Tomorrow is results day for students all over the world getting their A-Level or BTec Level 3 results. So firstly, good luck to everyone awaiting results and I hope you get all you hoped for.
But…..
Exams results aren’t everything! Our current system definitely has them as important as they impact on the next stage in life and on career or university opportunities but if we take a wider angle lens they aren’t as important, and it is for this reason that I ask parents and their children to seek to take that wider angle lens. Taking the wide angle lens isn’t easy though, I will admit, as it focusses on considering and accepting an unknown future where we have a bias for what we know, an availability bias. But it is important.
Exams results are an important step in our life journey, there is no doubt in this, although I would definitely like to see some change in our current education systems and in the industrial error approach to student learning. But that’s for another blog, and also something I don’t see changing any time soon so for now we are stuck with this system. So exams are important but not as important as I feel they are made out to be. For some students, they will get the results they sought to get, either through natural aptitude, hard work or an element of luck. And I note most will likely get there through a mixture of ability, hard work and luck, something which I see as a recurring theme in life. Others may be a little disappointed but nonetheless proceed to the next stage of their lives or education. While others still will be very disappointed and see their initial plans go up in smoke, possibly seeing their grades failing to meet the entry requirements for their chosen course and then having to look to clearing for alternatives. This might be the result of failing to put in the needed effort, however it may also be the result of external circumstances, such as family matters, or health issues, or it could even be the result of bad luck and the questions which arose on that particular exam paper on that particular day.

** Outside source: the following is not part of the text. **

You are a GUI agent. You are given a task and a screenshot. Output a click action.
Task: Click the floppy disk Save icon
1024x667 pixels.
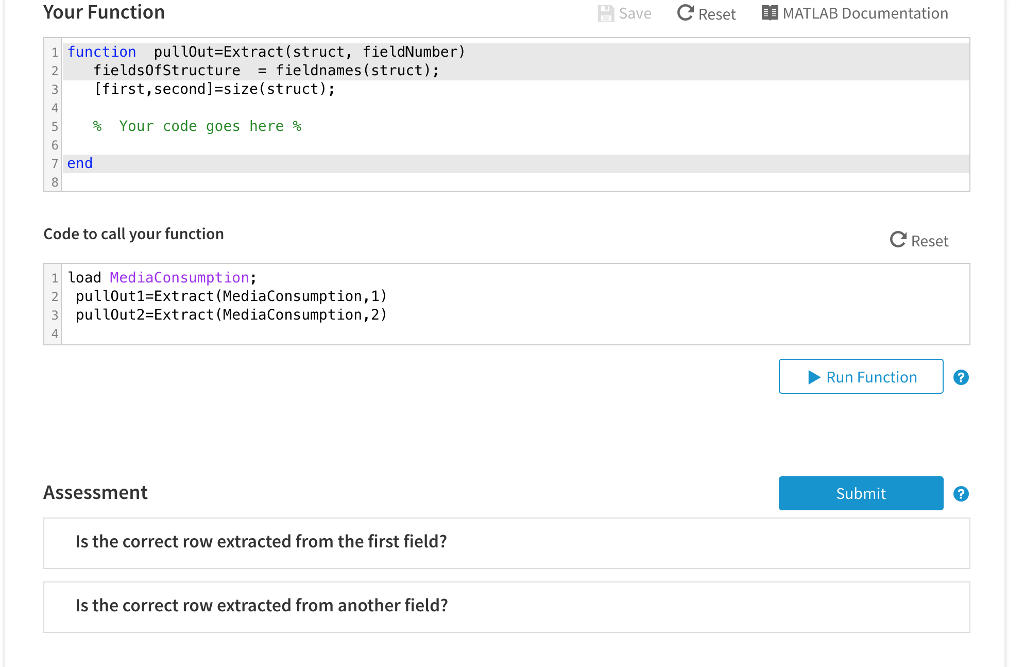click(x=606, y=14)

In my school days I saw the later, seeing my plans go up in smoke and requiring an additional year of school study rather than my planned jump to university study. I feel now that this likely happened as I didn’t fully focus having previously found the previous standard grade exams easy, so I attributed the issue mainly down to myself. At the time I was gutted and got quite depressed and down about the whole thing. I went to a pretty dark place at times, and suspect these days may have sought or been made to seek medical help, where back then this wasn’t as normal or common. But taking a wider angle lens and looking back now I suspect this “failure” made me work a bit harder than I had done and shaped the career which was yet to come. A year later I joined the university, having also taken a summer course as a backup plan, proceeding four years later to a 2.1 hons, albeit even then I was disappointed in not getting a first class. But again, this possibly a good thing as again it lit a fire in me that saw me focus and quickly progress from a lecturer to a course leader and eventual Head of School in an FE college in only a few years.
My message to students is therefore to avoid focussing too much on your results, be they good, bad or indifferent. This isn’t the end, but is but a point in a long life journey which has many twists and turns. With that in mind either take the opportunity to celebrate, or to reflect and learn, but that’s all it is, a point and in a day or so this point in time will have passed and it will be time to move on and focus on next steps. You are not defined by the results you achieve, but by what you do next, and the thing you do after that, and after that.
Good luck, well done no matter what the results, and may the future hold many exciting opportunities and experiences ahead, even if your plans now have to change.